## [ASSIGNMENT]
Word for word, transcribe the data below from the line with "Дзен (1053, 2079)" to the line with "Мальдивы (1096, 2249)", keeping both of those lines.

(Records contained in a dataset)
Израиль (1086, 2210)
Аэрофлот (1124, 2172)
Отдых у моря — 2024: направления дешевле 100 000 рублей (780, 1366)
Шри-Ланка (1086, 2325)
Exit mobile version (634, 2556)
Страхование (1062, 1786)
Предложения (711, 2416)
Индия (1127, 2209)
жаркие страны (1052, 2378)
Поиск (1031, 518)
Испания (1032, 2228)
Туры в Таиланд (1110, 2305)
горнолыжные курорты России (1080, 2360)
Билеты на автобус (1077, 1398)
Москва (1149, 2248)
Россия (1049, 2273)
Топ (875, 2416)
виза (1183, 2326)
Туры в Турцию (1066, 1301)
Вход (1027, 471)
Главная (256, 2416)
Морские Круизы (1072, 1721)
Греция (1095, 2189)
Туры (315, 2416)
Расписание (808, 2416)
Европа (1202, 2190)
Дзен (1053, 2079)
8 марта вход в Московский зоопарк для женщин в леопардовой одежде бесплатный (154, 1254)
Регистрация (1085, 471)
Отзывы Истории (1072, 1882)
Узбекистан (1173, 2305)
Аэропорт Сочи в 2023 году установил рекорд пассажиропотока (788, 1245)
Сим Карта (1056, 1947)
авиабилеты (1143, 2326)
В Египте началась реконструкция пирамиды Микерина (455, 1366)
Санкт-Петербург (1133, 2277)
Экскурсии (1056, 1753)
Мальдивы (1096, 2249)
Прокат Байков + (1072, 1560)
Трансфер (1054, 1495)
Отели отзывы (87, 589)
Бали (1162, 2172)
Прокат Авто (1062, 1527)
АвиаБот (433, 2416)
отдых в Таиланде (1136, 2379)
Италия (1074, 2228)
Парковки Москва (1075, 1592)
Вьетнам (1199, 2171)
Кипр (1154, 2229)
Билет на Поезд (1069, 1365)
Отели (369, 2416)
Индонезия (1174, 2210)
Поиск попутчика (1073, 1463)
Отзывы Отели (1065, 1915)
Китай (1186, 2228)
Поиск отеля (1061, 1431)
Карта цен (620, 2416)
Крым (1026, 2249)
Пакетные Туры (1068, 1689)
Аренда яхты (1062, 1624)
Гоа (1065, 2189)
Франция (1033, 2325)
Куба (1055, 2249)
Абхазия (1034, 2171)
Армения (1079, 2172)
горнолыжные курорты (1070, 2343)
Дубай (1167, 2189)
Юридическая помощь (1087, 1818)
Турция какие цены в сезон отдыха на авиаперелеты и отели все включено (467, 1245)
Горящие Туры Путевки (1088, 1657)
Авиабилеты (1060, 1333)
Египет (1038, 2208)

## [SOLUTION TO THE EXERCISE]
Дзен (1053, 2079)
8 марта вход в Московский зоопарк для женщин в леопардовой одежде бесплатный (154, 1254)
Регистрация (1085, 471)
Отзывы Истории (1072, 1882)
Узбекистан (1173, 2305)
Аэропорт Сочи в 2023 году установил рекорд пассажиропотока (788, 1245)
Сим Карта (1056, 1947)
авиабилеты (1143, 2326)
В Египте началась реконструкция пирамиды Микерина (455, 1366)
Санкт-Петербург (1133, 2277)
Экскурсии (1056, 1753)
Мальдивы (1096, 2249)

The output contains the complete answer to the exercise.